WHAT YOU SHOULD DO -
Repeat each line of the data below exactly, but skip the pictures.

= = = = = = =

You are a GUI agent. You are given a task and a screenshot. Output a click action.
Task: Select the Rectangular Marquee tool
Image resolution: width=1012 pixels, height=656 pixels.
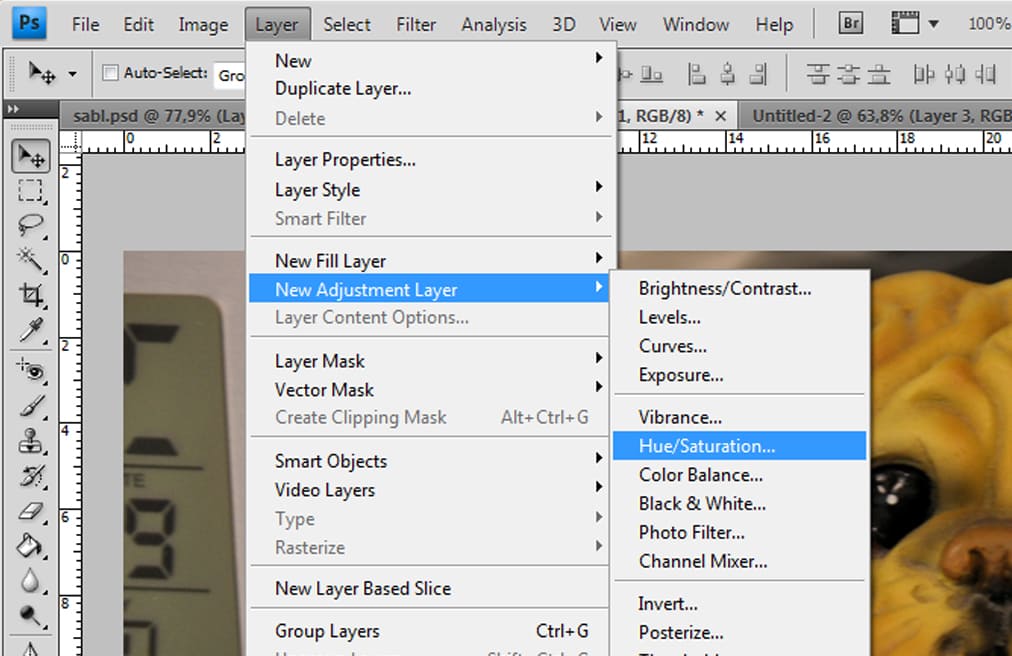(x=31, y=190)
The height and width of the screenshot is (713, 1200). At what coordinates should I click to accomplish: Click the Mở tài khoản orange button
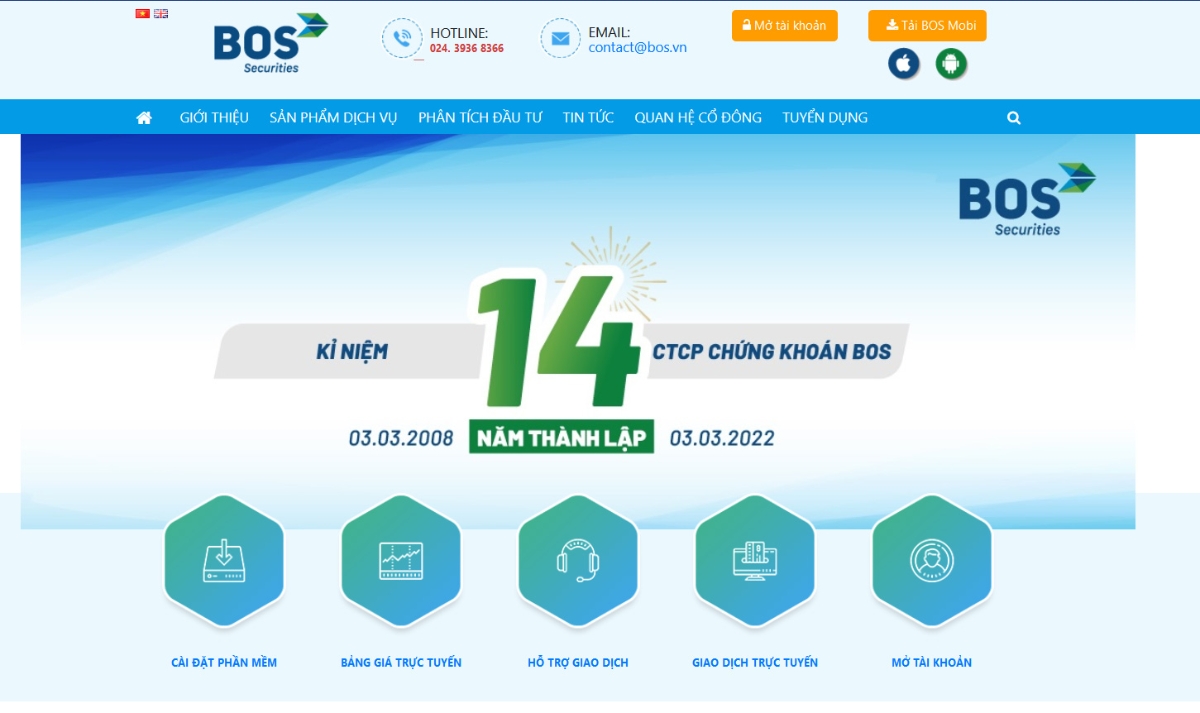pos(784,26)
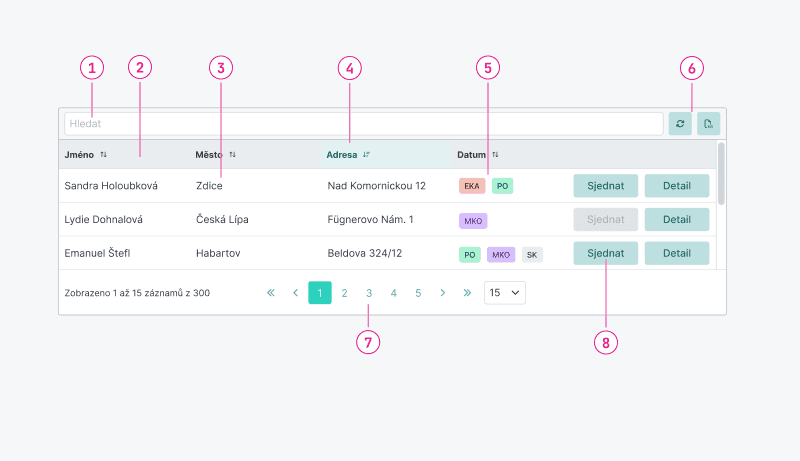800x461 pixels.
Task: Click the refresh icon button beside search
Action: pyautogui.click(x=680, y=124)
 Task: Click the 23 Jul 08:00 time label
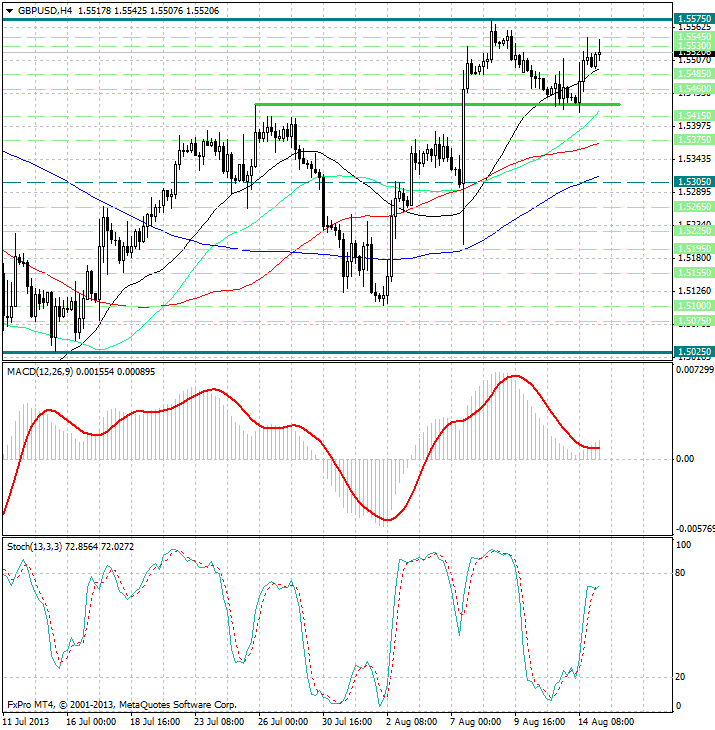(x=218, y=720)
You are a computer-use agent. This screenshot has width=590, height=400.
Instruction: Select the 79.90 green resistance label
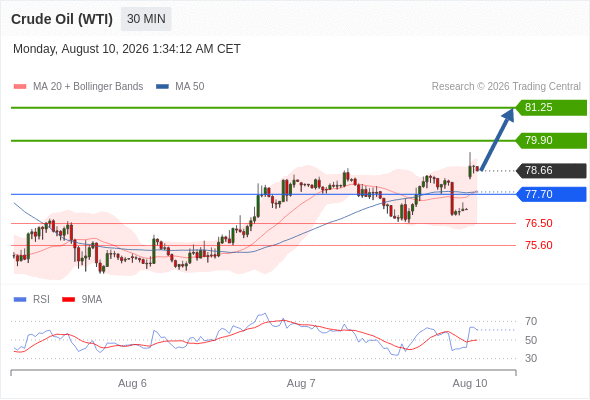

= = = = = = =

OUTPUT OF THE EXERCISE -
You are a GUI agent. You are given a task and a screenshot. Output a click action.
Task: Select the Rectangular Marquee tool
Image resolution: width=1012 pixels, height=656 pixels.
(x=31, y=190)
The height and width of the screenshot is (713, 1200). At what coordinates should I click to accomplish: Click the Mở tài khoản orange button
pos(784,26)
800x461 pixels.
Task: Click the refresh icon button beside search
Action: pyautogui.click(x=680, y=124)
 Task: Click the 23 Jul 08:00 time label
(x=218, y=720)
You are a computer-use agent. This screenshot has width=590, height=400.
Instruction: Select the 79.90 green resistance label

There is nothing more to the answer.